## What this task involves
Each line of the data below from the one holding "Sectors (210, 14)" to the one holding "Training (292, 14)", inclusive, is to be reproduced exactly; no other line belongs in the answer.

## Input records

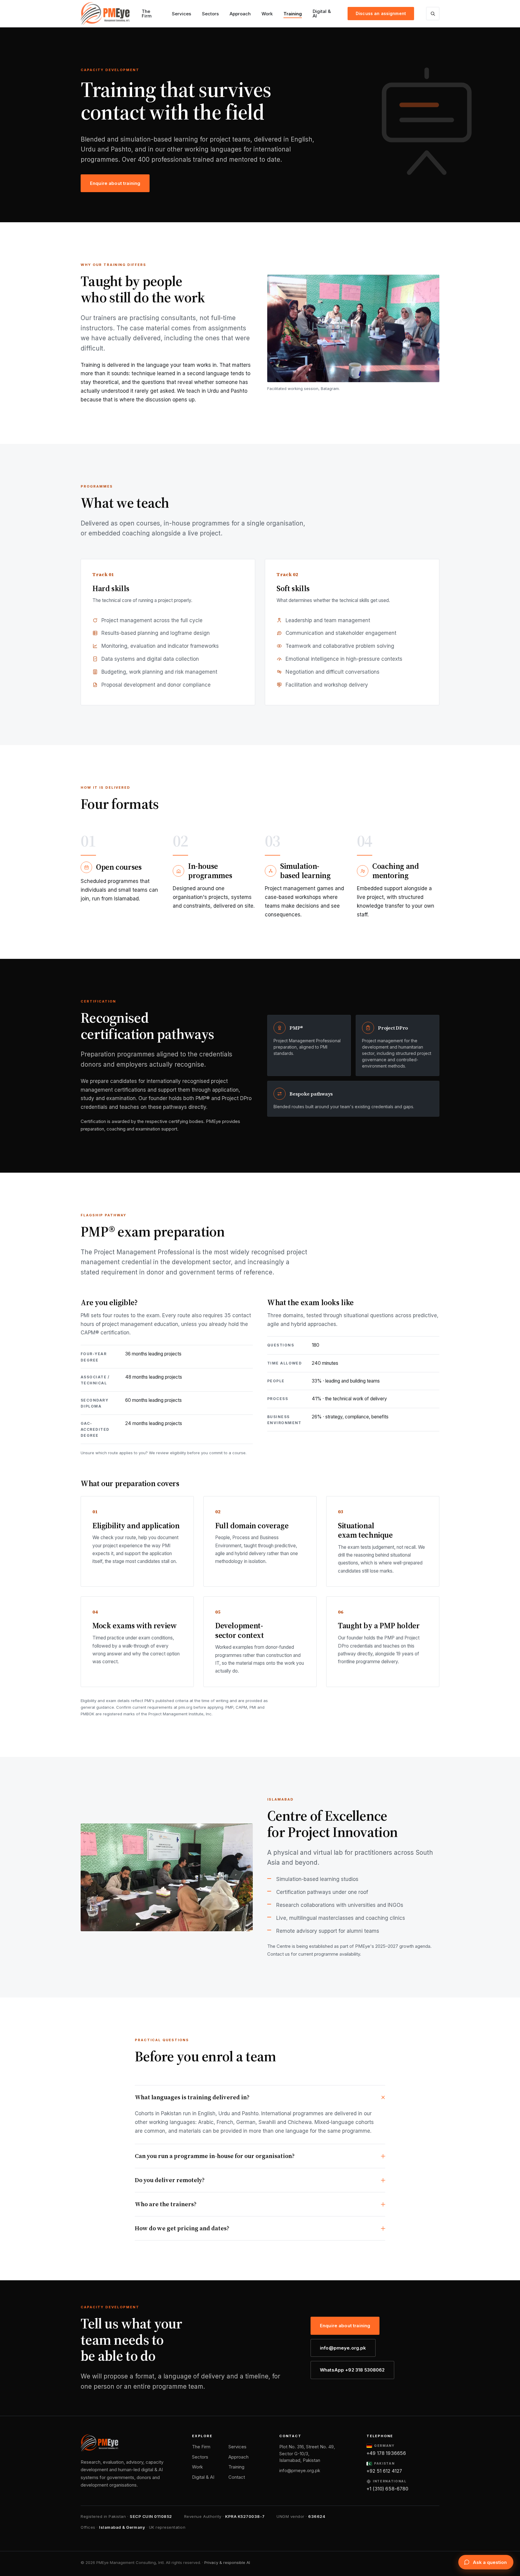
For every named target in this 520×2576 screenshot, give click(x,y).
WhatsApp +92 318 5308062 (352, 2370)
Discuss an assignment (381, 13)
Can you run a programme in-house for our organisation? (215, 2156)
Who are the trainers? (166, 2204)
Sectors (210, 14)
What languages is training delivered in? (192, 2097)
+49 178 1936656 (386, 2453)
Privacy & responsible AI (227, 2562)
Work (267, 14)
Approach (240, 14)
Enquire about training (115, 183)
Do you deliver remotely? (170, 2180)
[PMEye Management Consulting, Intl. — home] (105, 13)
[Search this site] (432, 13)
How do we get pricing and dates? (182, 2228)
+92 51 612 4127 (384, 2471)
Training (292, 14)
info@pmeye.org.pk (343, 2348)
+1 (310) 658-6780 (388, 2489)
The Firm (147, 13)
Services (181, 14)
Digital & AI (322, 13)
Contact (236, 2477)
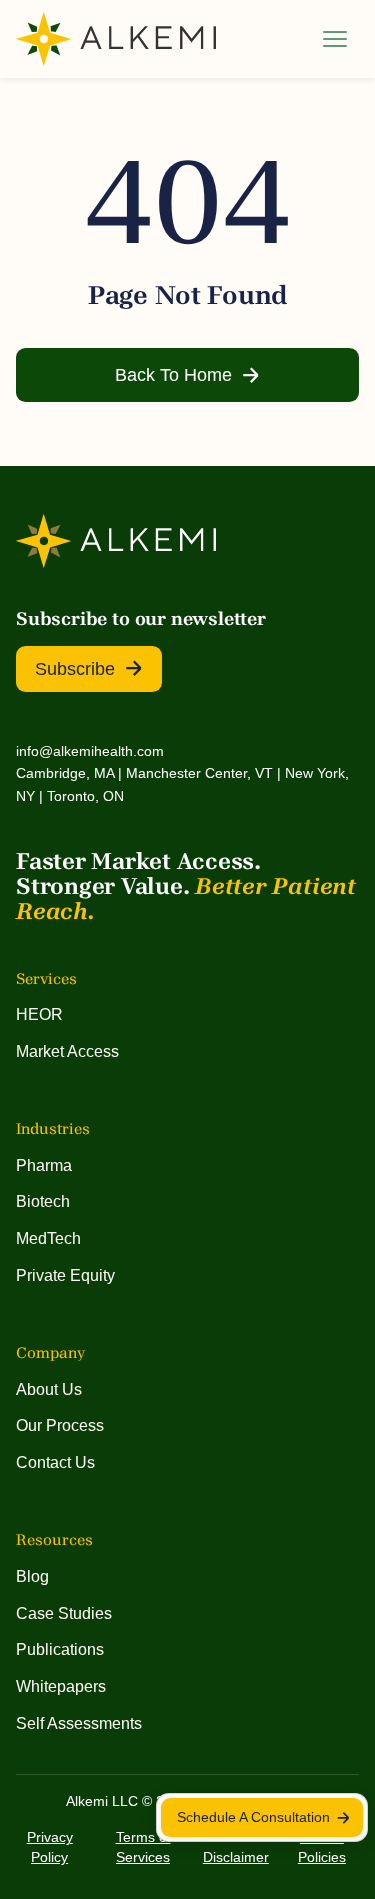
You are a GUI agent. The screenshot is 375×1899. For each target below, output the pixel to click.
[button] (335, 39)
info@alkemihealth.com (90, 751)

## Exercise solution
Sectors (210, 14)
What languages is training delivered in? (192, 2097)
+49 178 1936656 (386, 2453)
Privacy & responsible AI (227, 2562)
Work (267, 14)
Approach (240, 14)
Enquire about training (115, 183)
Do you deliver remotely? (170, 2180)
[PMEye Management Consulting, Intl. — home] (105, 13)
[Search this site] (432, 13)
How do we get pricing and dates? (182, 2228)
+92 51 612 4127 (384, 2471)
Training (292, 14)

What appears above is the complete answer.